John Taylor (December 19, 1753 – August 21, 1824), usually called John Taylor of Caroline, was a politician and writer. He served in the Virginia House of Delegates (1779–1781, 1783–1785, 1796–1800) and in the United States Senate (1792–1794, 1803, 1822–1824). He wrote several books on politics and agriculture. He was a Jeffersonian Republican and his works provided inspiration to the later states' rights and libertarian movements. Sheldon and Hill (2008) locate Taylor at the intersection of republicanism and classical liberalism. They see his position as a "combination of a concern with Lockean natural rights, freedom, and limited government along with a classical interest in strong citizen participation in rule to prevent concentrated power and wealth, political corruption, and financial manipulation."[1]

Early life[edit]

According to some sources, John Taylor was born in Orange County, Virginia, in 1753, though others state that this is in error and that he was in fact born in Caroline County in 1754.[2] He was the son of James Taylor and Ann Pollard. She was a sister of Sarah Pollard, wife of Edmund Pendleton, a Founding Father of the State of Virginia who served as president of the Fifth Virginia Convention held between May and July 1776, that declared in favor of independence. Taylor was of the same line as General Zachary Taylor, who became the President of the United States. He graduated from the College of William & Mary in 1770, studied law, and began to practice in Caroline County in 1774. At the onset of the Revolutionary War he joined the Continental army, becoming a colonel of cavalry.

Political career[edit]

Taylor served in the Virginia House of Delegates from 1779 to 1787, being one of the leading members. About this time he gave up the practice of law and devoted his ample time to politics and agriculture. In 1792 he was appointed to fill the unexpired term of Richard Henry Lee in the United States Senate, and was elected to the term that began March 4, 1793, but resigned, May 11, 1794. He served as a presidential elector in 1797. Taylor was a close friend of Thomas Jefferson, and, as member of the House of Delegates, was one of the men who offered the Virginia Resolves to that body.

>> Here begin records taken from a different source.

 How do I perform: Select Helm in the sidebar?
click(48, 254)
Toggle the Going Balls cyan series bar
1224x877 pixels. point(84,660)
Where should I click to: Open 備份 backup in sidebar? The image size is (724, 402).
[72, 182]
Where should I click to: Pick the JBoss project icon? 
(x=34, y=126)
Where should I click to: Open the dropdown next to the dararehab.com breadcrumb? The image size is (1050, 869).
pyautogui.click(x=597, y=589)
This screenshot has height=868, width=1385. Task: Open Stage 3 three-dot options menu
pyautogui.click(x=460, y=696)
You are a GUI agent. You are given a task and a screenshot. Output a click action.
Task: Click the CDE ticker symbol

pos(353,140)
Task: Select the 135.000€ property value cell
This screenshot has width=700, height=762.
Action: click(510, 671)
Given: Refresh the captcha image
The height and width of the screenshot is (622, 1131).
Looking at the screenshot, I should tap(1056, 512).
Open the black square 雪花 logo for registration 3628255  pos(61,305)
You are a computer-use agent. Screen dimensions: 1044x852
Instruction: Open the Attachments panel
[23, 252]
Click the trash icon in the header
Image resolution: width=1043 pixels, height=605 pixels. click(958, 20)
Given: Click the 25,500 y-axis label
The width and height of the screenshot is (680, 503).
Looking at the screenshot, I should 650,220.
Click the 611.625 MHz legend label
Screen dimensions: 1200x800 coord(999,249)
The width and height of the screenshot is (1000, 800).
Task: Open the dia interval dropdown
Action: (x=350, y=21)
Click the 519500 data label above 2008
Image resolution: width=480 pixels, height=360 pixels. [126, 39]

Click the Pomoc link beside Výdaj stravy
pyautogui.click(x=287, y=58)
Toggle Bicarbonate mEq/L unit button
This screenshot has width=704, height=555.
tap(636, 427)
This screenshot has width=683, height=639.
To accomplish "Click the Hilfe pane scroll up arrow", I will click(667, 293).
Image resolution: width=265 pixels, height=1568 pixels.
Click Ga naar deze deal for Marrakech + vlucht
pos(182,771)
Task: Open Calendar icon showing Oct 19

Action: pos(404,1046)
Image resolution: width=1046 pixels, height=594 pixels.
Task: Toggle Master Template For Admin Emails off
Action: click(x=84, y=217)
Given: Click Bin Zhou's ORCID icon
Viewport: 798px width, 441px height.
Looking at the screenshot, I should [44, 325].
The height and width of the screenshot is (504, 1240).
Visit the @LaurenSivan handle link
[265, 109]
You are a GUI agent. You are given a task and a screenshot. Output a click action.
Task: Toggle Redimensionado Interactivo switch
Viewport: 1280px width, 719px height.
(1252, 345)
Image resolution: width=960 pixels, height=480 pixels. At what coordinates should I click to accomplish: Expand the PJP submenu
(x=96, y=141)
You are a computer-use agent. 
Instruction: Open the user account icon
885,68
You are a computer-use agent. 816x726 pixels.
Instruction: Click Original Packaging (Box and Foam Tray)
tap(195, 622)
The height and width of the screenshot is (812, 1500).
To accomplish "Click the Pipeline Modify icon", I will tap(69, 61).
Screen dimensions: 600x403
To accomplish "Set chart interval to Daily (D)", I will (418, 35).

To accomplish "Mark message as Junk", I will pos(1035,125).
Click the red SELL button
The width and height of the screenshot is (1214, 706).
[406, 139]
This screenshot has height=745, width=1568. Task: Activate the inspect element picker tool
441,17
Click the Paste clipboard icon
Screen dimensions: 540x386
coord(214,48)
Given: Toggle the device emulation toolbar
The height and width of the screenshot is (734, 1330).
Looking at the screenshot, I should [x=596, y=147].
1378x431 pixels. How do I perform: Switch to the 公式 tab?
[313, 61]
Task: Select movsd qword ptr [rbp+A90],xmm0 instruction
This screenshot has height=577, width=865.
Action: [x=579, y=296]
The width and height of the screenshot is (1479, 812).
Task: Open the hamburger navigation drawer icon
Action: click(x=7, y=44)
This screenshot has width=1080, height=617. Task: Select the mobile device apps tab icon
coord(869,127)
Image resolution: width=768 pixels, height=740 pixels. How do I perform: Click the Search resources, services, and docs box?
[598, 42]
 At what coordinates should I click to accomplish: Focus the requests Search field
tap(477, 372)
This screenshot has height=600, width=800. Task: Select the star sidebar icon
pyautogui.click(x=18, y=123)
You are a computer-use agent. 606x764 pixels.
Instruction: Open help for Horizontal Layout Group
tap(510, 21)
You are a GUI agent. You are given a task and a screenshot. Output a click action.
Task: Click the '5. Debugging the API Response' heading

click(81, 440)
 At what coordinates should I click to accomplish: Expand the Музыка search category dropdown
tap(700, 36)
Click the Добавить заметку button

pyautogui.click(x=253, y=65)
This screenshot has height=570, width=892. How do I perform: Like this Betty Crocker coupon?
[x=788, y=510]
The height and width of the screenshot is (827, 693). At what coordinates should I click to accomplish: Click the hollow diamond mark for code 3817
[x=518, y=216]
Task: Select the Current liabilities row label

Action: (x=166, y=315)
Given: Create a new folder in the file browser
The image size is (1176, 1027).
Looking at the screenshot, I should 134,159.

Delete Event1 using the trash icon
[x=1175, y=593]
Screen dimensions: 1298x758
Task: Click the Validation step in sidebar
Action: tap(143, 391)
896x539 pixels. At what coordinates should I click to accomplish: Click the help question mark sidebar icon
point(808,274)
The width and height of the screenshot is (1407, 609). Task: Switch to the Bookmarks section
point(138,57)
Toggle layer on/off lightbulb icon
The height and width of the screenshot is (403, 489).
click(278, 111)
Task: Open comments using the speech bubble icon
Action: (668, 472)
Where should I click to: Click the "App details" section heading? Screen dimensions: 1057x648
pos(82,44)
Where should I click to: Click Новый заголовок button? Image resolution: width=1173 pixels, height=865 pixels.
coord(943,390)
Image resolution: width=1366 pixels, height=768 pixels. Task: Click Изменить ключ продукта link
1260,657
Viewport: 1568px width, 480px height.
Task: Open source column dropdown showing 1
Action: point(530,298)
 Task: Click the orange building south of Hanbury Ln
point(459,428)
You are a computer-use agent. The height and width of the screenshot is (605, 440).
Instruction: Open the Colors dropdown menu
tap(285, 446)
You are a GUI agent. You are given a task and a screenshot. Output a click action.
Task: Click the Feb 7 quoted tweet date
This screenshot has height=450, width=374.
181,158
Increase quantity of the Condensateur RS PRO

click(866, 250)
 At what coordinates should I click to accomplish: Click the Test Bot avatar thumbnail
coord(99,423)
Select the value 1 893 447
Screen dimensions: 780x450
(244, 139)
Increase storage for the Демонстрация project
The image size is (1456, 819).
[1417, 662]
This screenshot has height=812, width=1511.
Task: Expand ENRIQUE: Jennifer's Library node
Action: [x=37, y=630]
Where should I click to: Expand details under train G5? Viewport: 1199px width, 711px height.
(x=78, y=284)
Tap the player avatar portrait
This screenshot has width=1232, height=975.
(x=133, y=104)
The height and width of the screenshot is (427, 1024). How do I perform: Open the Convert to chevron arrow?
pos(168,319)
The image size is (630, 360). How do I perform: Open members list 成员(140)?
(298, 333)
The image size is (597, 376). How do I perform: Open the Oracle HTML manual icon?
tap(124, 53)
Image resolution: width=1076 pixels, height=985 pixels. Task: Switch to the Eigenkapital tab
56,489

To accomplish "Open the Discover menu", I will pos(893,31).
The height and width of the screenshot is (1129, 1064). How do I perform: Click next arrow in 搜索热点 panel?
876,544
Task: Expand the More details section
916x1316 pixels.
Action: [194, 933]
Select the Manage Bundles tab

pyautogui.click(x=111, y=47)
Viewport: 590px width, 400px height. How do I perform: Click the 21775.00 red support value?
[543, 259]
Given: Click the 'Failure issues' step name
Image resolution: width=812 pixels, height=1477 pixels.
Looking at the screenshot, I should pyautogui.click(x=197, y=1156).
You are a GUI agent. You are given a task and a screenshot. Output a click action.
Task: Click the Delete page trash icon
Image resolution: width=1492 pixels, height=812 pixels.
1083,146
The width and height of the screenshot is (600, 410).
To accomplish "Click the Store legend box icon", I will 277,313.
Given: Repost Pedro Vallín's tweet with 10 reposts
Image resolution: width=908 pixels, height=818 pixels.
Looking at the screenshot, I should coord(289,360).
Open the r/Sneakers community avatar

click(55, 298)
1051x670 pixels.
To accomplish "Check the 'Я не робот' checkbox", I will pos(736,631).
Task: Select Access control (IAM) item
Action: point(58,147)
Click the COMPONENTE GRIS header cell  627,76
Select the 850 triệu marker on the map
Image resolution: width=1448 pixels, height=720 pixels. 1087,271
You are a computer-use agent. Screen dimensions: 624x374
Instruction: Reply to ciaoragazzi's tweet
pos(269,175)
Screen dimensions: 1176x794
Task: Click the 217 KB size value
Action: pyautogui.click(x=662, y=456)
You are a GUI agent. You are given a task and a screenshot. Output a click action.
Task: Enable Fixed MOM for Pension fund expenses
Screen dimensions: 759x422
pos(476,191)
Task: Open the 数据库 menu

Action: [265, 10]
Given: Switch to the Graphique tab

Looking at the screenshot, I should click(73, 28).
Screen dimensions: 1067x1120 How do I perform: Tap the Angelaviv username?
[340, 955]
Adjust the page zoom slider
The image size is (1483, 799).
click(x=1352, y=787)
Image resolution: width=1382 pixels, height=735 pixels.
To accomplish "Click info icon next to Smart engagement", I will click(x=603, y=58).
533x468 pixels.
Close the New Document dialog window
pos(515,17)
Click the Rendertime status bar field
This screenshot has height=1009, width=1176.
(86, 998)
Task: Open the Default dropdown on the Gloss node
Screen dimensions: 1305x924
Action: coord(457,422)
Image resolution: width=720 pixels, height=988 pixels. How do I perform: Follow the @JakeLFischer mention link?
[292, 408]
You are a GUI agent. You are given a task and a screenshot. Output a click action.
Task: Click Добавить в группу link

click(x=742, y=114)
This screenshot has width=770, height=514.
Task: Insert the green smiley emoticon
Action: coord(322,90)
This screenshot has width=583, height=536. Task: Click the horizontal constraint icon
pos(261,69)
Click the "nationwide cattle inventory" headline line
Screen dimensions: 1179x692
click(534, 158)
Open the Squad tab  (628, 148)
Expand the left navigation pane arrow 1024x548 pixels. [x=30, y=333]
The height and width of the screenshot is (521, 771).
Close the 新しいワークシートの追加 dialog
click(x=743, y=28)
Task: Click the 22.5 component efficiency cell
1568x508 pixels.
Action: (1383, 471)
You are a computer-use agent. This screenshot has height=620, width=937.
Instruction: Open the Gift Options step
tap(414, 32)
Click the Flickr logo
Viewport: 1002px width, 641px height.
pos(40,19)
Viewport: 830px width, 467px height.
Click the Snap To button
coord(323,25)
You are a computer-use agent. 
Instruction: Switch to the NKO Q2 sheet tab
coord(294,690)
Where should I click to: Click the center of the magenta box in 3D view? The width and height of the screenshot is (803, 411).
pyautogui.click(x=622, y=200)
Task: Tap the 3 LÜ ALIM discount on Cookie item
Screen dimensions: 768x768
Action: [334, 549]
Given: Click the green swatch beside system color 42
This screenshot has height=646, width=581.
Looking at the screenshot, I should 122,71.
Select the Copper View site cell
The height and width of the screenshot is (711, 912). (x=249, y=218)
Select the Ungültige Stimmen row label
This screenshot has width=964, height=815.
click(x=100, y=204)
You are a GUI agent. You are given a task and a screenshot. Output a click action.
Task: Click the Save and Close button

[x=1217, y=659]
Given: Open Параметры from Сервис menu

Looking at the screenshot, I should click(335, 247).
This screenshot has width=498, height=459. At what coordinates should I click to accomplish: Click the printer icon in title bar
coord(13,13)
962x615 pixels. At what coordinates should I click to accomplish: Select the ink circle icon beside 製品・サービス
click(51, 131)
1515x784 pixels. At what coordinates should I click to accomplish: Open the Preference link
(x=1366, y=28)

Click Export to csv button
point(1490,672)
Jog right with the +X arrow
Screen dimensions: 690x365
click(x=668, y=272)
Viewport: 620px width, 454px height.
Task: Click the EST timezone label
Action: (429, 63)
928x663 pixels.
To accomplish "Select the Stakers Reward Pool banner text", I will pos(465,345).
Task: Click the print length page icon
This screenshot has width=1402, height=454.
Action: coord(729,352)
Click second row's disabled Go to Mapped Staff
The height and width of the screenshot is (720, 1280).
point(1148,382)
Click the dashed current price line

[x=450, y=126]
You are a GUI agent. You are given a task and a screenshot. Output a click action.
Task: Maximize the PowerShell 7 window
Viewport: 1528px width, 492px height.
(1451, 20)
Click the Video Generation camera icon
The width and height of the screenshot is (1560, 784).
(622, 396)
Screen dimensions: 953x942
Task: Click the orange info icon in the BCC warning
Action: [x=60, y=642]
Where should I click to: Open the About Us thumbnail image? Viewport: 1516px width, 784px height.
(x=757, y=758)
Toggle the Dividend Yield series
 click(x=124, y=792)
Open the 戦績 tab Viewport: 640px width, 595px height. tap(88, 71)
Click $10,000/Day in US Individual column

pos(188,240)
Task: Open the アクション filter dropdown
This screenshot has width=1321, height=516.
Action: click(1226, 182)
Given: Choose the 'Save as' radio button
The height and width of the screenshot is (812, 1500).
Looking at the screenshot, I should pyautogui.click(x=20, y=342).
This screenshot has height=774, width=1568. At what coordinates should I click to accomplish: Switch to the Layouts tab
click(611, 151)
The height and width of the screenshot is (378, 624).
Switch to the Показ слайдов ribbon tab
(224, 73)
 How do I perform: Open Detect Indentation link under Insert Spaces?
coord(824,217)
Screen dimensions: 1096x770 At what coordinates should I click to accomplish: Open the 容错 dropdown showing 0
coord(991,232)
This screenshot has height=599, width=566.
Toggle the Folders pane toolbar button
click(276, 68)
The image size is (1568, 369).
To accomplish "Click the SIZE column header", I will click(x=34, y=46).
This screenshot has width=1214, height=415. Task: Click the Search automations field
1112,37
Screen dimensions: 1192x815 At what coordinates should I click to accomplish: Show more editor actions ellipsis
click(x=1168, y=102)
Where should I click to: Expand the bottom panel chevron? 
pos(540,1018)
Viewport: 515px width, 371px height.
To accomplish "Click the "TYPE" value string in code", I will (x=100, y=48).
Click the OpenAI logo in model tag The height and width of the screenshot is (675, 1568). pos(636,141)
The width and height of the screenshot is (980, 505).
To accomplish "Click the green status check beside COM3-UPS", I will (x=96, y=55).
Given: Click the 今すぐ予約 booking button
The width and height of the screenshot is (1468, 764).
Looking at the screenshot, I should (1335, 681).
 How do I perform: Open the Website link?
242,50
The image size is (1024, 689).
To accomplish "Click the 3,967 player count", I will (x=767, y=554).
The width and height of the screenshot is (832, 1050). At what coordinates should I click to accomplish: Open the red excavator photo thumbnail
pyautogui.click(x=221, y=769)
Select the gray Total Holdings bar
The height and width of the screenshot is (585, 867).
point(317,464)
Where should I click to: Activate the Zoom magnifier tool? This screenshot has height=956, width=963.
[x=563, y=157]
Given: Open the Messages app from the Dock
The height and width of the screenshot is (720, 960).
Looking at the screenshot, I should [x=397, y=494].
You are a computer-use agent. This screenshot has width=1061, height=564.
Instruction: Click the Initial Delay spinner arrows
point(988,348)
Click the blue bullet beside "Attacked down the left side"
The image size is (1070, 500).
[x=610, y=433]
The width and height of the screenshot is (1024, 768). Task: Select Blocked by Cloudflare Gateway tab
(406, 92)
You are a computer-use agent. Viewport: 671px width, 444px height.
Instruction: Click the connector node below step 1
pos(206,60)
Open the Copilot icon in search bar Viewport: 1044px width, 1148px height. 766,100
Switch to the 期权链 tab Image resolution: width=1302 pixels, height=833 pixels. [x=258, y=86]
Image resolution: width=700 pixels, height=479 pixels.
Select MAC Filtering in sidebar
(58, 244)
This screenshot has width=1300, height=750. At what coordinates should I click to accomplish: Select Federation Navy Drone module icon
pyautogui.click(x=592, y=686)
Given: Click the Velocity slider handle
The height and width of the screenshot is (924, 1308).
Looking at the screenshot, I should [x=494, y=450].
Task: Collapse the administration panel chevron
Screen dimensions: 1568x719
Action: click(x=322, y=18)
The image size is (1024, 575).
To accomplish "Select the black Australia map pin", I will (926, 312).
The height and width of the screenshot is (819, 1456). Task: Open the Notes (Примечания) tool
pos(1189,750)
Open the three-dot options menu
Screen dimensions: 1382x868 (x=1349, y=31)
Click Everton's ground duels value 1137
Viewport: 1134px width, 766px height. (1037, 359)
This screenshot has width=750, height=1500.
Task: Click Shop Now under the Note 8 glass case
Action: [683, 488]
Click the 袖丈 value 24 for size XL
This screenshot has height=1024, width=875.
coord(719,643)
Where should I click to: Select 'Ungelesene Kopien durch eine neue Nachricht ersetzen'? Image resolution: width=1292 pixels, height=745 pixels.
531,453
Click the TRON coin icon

Taylor served in the U.S. Senate on two additional occasions. He was appointed to the Senate to fill the vacancy caused by the death of Stevens Thomson Mason, and served from June 4, 1803, until December 7, 1803, when he resigned. In 1822, he was elected to fill the vacancy occasioned by the resignation of James Pleasants, and was elected later to serve the regular term for six years beginning December 18, 1822, but died at his estate in Caroline County, August 20, 1824.

Taylor was a prolific political writer, and was the author of "An Inquiry into the Principles and Policy of the Government of the United States," 1814; "Construction Construed and the Constitution Vindicated." 1820; "Tyranny Unmasked. 1822; "New Views of the Constitution of the United States." 1823. He was also a scientific agriculturist, and in 1811 was first president of the Virginia Agricultural Societies. His little books, "Arator" ("Ploughman", in Latin), being a series of agricultural essays, practical and political, 1818, was one of the first American books on agriculture. Taylor County, West Virginia, was named in his honor.[3]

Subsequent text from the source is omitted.